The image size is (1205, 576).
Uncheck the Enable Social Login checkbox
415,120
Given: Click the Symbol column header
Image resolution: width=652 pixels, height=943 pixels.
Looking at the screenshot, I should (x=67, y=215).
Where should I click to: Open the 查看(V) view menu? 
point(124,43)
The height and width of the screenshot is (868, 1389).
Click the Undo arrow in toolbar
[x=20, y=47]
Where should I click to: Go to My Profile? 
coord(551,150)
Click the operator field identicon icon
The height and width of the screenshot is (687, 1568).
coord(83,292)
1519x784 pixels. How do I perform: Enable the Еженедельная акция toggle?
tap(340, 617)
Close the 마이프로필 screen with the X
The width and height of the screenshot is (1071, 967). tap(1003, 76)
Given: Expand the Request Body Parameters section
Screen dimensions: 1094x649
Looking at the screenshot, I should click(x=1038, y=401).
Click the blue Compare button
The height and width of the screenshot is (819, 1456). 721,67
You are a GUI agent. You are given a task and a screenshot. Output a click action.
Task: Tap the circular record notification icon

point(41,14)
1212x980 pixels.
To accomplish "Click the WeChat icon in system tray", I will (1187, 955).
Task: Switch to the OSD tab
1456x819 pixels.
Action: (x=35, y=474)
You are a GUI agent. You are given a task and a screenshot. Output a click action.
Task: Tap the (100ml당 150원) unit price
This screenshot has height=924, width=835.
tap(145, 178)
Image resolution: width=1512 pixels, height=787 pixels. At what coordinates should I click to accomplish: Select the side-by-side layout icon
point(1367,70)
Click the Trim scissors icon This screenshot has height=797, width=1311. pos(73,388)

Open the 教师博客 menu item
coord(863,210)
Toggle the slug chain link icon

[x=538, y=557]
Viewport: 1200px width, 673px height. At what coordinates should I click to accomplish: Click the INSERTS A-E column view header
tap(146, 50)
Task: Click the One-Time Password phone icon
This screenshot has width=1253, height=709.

◇ ◇ ◇ ◇ ◇ ◇ ◇

[Instructions for the task]
Reproduce verbatim the part of the records that opens with the line containing "Click the blue Compare button" and closes with the last line of the records.

[Answer for this exercise]
Click the blue Compare button
The height and width of the screenshot is (819, 1456). 721,67
You are a GUI agent. You are given a task and a screenshot. Output a click action.
Task: Tap the circular record notification icon

point(41,14)
1212x980 pixels.
To accomplish "Click the WeChat icon in system tray", I will (1187, 955).
Task: Switch to the OSD tab
1456x819 pixels.
Action: (x=35, y=474)
You are a GUI agent. You are given a task and a screenshot. Output a click action.
Task: Tap the (100ml당 150원) unit price
This screenshot has height=924, width=835.
tap(145, 178)
Image resolution: width=1512 pixels, height=787 pixels. At what coordinates should I click to accomplish: Select the side-by-side layout icon
point(1367,70)
Click the Trim scissors icon This screenshot has height=797, width=1311. pos(73,388)

Open the 教师博客 menu item
coord(863,210)
Toggle the slug chain link icon

[x=538, y=557]
Viewport: 1200px width, 673px height. At what coordinates should I click to accomplish: Click the INSERTS A-E column view header
tap(146, 50)
Task: Click the One-Time Password phone icon
This screenshot has width=1253, height=709.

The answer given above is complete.